A teaser

My third post on the “On Porn” is finished, but not ready. I’ve put it through the in-famous diction Unix command and I got tons of suggestions for change the wording of some phrases (By the way, if you use some form of Unix, you should really have style and diction in your toolset.) I am poring over those, and I am near the end, but I don’t really want to post this writing without an exhaustive check.

Meanwhile, and as a teaser, let me describe some aspects of what I intend to share with you. I tried to collect the most usual arguments people use against porn, and I studied them. I ended up with seven arguments. One of them is prima facie incontrovertible: porn is a sin. However, on the remaining six, I found that a lot of them were flawed or misguided. In fact, I found just one fully valid argument and one somewhat valid out of the six.

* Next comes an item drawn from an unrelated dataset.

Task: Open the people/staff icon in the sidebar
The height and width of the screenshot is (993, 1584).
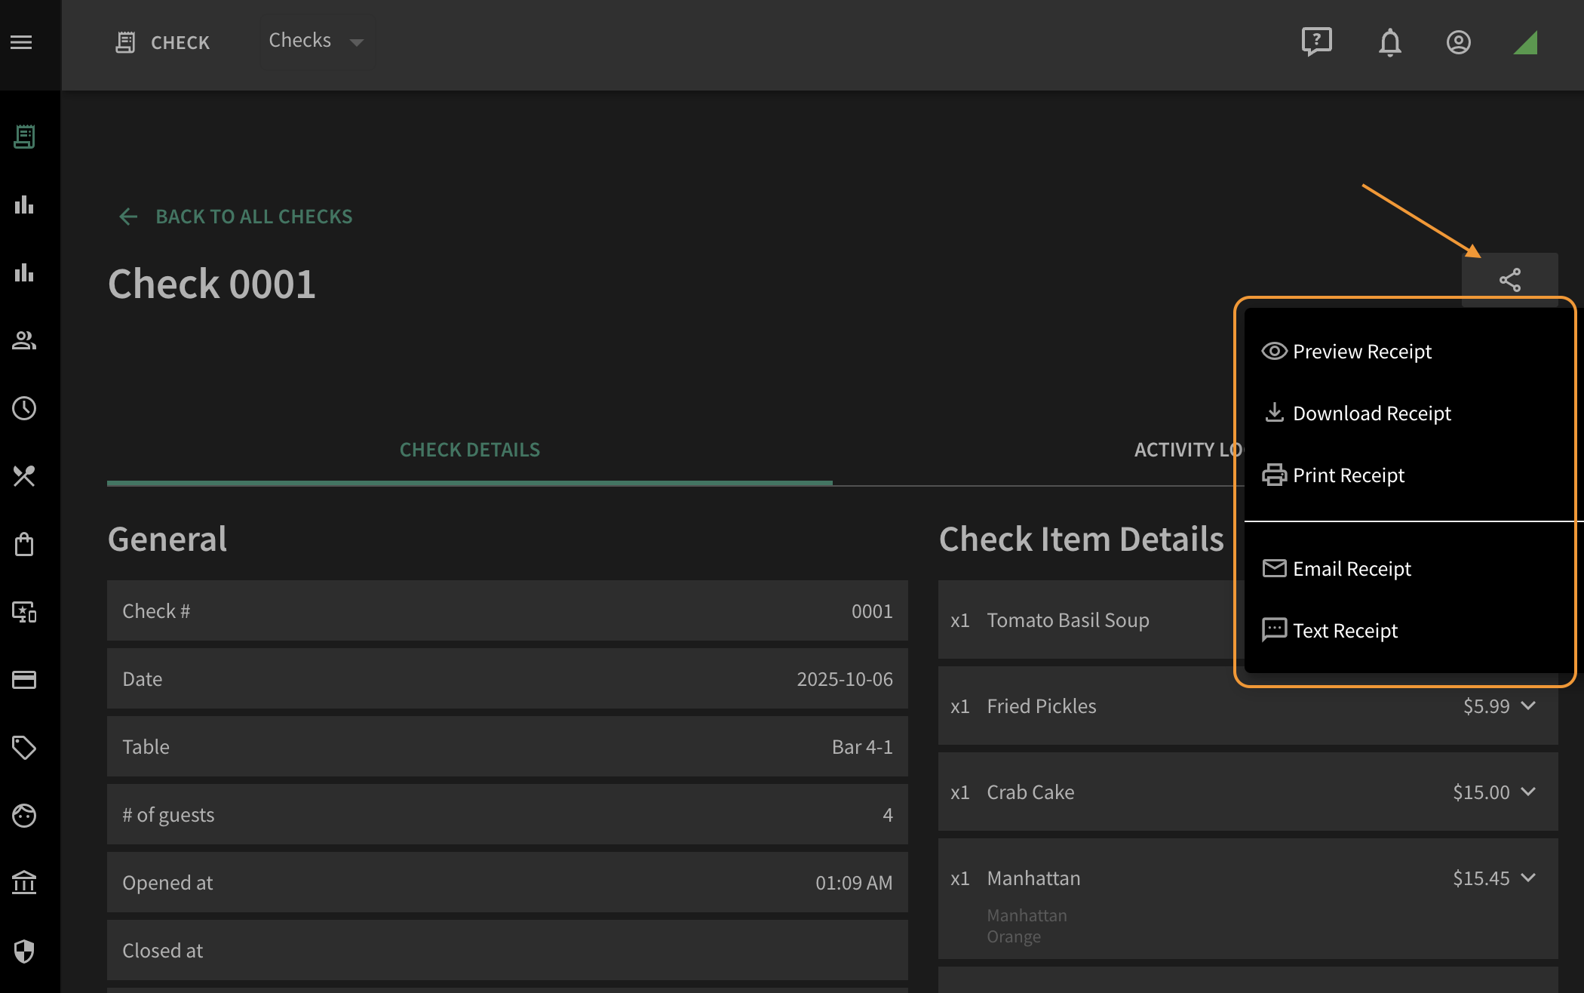Action: coord(24,340)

The most notorious culprit was the famous “porn makes objects of women” argument.

Interested? Then wait a little bit more until I finish parsing those diction flags…

4 Comments

  1. Diction? It’s not available in the standard repositories of my distro, CentOS. Besides, I’ve never yet used a grammar checker I agree with. It’s okay to pick out obvious errors, such as consistent voice, but sometimes I really WANT that sentence longer than normal. Sometimes I choose a hackneyed phrase on purpose. And it’s not always wrong to start a sentence with a conjunction, nor to include a connective “that.” It’s the abuse of these things which cheapens writing; proper use makes them more readable. My current skills were once considered average. I still believe they should be so regarded.

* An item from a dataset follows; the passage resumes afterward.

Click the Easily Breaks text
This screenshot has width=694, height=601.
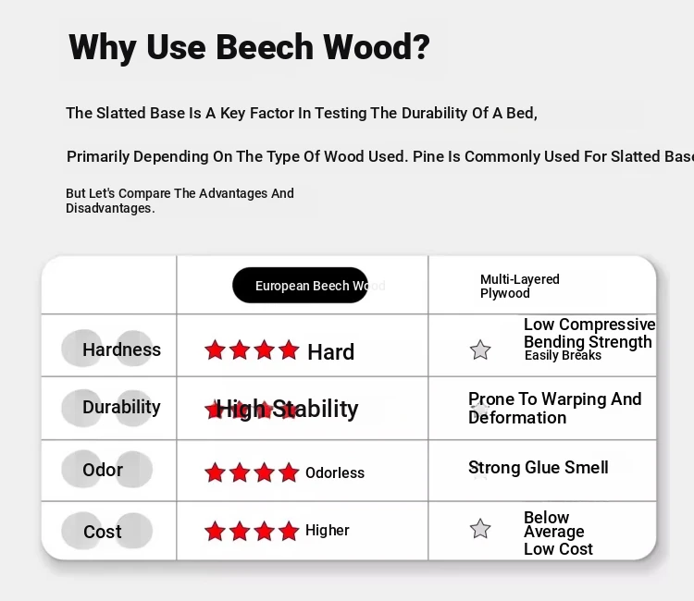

  2. Ha! I found quite a few errors on the linked page, outside the examples. Okay, I promise to stop being smug.

    It’s far more important to use such software if English is not your first language, or you’ve had a very poor education. However, nothing replaces the two best methods of learning: (1) having a good editor read your work, and explain why something else is better, (2) coupled with writers learning to emulate the sound of good writing inside their heads. That is, read good stuff, absorb the pattern of word usage, then reproduce the styling. Read your own stuff outloud once in awhile. Good readers will sound the words silently in their own mind.